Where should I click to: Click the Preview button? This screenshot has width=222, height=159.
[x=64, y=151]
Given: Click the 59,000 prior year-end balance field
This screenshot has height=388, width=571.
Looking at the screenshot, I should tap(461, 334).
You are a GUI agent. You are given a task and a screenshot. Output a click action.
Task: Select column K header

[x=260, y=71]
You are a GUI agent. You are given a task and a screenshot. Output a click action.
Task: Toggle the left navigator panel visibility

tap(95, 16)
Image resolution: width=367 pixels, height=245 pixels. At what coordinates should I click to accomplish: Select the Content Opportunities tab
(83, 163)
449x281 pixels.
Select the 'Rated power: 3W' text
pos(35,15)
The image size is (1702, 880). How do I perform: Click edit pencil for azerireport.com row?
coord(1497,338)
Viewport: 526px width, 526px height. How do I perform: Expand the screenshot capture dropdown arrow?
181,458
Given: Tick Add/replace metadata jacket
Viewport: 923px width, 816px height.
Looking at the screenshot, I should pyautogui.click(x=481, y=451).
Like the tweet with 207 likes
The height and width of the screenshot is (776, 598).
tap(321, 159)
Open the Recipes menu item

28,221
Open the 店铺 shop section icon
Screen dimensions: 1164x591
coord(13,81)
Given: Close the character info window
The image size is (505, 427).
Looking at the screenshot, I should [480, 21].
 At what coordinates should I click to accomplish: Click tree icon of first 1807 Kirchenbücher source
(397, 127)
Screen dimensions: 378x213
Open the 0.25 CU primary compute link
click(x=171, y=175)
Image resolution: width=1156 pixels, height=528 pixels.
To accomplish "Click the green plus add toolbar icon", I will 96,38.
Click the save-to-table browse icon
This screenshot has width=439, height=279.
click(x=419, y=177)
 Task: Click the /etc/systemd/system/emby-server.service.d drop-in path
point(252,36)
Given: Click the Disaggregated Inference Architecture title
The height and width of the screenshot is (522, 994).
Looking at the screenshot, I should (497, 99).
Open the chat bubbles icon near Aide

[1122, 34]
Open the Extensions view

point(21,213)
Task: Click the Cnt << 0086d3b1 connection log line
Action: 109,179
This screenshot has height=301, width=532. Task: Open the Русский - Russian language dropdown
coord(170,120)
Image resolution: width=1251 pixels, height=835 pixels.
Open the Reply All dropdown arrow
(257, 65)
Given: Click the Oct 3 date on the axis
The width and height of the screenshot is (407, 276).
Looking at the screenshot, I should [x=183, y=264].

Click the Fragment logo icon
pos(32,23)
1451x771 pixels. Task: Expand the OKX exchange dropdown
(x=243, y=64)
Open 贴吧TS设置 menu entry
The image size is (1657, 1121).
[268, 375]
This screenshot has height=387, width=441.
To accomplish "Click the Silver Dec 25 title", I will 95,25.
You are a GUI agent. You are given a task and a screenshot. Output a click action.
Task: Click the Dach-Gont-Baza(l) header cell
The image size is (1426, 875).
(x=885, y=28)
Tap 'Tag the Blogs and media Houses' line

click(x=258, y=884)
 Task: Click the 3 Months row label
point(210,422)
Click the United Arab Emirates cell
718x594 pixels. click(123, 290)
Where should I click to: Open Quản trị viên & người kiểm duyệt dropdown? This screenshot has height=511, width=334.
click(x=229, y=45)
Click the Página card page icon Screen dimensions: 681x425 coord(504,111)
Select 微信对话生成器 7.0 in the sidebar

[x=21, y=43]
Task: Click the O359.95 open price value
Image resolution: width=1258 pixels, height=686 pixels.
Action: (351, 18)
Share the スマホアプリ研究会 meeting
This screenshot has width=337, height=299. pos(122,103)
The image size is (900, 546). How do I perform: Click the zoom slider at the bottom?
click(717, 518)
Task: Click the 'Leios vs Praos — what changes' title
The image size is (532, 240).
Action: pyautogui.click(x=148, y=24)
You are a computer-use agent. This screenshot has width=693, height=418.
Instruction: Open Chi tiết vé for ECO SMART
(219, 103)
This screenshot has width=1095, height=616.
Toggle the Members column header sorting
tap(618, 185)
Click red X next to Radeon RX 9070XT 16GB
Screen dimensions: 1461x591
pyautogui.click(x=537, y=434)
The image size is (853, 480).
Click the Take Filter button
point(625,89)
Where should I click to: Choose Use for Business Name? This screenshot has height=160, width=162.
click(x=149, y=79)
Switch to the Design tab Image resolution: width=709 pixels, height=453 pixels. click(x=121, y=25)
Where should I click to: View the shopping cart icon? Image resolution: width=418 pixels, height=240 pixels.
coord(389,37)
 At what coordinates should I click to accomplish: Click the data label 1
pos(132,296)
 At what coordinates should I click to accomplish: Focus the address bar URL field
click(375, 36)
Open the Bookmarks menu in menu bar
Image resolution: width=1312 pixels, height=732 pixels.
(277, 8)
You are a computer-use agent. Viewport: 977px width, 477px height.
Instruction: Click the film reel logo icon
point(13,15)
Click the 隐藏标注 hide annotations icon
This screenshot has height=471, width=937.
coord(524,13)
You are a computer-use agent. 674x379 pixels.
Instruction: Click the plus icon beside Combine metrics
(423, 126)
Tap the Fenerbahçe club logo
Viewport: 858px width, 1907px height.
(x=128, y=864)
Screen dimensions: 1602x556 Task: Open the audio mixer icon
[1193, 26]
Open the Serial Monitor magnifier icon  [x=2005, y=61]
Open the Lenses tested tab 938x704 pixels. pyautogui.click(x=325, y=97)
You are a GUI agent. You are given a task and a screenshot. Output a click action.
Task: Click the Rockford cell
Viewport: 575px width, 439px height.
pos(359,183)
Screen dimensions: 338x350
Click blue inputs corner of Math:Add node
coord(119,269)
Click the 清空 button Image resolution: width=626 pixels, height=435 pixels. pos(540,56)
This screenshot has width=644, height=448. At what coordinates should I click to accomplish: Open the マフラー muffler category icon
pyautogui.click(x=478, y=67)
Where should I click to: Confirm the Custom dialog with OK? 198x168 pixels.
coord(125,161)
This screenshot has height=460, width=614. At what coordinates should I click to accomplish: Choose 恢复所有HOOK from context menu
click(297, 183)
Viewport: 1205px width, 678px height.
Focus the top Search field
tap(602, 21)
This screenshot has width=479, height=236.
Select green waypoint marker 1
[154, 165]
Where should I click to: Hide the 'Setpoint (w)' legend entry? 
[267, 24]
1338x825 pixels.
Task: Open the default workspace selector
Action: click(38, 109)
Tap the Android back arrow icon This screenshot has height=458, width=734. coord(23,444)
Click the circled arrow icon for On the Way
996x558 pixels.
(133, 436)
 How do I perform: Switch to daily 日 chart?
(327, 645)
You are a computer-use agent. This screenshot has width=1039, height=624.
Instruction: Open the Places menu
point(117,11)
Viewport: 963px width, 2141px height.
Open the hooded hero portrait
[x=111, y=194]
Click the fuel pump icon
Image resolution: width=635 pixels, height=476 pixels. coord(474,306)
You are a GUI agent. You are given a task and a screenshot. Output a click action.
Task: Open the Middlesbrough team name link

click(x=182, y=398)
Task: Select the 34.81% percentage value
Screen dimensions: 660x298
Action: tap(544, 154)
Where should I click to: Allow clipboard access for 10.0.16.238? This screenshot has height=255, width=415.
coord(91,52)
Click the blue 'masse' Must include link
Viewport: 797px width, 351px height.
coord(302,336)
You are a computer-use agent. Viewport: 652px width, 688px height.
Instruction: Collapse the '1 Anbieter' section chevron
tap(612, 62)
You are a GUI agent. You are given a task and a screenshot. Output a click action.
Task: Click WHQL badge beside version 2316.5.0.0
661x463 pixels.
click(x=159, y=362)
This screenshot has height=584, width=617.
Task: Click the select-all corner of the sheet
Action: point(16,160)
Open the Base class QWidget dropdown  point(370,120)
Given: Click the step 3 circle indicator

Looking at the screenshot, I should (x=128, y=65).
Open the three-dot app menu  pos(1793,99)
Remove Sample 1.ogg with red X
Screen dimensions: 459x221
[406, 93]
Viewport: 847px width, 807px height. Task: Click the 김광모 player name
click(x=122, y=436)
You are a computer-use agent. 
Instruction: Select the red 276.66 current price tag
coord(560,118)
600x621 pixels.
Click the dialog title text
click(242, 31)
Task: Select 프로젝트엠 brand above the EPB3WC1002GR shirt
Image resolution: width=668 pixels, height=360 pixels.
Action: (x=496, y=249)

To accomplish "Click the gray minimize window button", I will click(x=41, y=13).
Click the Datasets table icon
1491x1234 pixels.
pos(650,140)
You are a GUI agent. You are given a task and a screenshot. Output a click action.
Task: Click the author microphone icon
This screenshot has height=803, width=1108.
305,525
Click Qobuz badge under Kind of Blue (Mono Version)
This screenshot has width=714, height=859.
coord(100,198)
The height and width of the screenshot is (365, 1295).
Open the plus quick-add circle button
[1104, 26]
-*-*-
- Problem requirements: Count the lines of the records that contain the word "green". Give only the number.

- Solution to this exercise: 2